*** Opening of DATA PROVIDED ***

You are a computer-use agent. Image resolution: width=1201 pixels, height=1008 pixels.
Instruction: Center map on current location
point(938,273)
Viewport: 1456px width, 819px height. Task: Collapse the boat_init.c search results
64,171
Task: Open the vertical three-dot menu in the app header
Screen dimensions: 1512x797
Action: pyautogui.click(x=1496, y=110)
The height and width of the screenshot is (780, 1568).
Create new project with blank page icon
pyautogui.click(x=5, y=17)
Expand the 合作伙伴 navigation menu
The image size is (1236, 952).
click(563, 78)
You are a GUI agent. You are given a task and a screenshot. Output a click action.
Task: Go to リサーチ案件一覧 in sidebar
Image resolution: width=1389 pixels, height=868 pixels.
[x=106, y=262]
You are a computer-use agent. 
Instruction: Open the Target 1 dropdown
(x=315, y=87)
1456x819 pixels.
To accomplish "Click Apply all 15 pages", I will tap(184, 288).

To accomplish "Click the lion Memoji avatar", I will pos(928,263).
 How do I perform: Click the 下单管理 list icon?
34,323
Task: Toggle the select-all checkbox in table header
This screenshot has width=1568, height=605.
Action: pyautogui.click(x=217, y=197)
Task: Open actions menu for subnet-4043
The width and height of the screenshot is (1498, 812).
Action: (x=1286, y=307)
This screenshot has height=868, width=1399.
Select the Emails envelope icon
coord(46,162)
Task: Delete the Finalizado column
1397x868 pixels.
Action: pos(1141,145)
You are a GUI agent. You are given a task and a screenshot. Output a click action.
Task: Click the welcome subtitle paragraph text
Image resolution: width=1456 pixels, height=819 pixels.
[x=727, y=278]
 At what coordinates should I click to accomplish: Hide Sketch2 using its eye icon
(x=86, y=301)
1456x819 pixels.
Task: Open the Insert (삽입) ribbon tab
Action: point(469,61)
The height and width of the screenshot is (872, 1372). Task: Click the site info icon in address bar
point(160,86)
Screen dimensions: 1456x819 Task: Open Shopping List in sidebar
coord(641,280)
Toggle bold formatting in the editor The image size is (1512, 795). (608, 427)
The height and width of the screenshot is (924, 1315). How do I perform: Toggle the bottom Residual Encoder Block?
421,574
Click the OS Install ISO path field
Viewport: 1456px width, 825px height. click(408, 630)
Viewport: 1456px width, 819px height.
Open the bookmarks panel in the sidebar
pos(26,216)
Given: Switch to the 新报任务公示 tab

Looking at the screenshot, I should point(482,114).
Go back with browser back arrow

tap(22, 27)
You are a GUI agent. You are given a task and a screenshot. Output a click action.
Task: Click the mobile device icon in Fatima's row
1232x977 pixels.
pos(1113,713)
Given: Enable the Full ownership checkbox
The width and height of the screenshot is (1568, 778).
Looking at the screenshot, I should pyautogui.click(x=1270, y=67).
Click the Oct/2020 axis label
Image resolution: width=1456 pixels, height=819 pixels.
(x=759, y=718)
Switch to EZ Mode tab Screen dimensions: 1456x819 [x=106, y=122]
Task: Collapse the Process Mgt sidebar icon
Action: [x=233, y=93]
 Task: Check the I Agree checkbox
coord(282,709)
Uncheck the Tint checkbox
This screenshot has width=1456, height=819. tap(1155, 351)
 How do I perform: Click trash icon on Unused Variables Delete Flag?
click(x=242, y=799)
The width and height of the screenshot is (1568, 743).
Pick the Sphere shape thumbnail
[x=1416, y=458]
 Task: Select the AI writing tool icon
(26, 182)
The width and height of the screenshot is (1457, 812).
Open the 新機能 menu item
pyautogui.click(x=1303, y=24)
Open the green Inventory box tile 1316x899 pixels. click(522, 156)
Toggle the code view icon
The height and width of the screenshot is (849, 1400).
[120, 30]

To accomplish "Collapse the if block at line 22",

*** Close of DATA PROVIDED ***

• AIM OF THE EXERCISE: Scan the data for the string "will" and copy each line in which it occurs.

• RESPONSE FOR THIS EXERCISE:
To accomplish "Click Apply all 15 pages", I will tap(184, 288).
To accomplish "Click the lion Memoji avatar", I will pos(928,263).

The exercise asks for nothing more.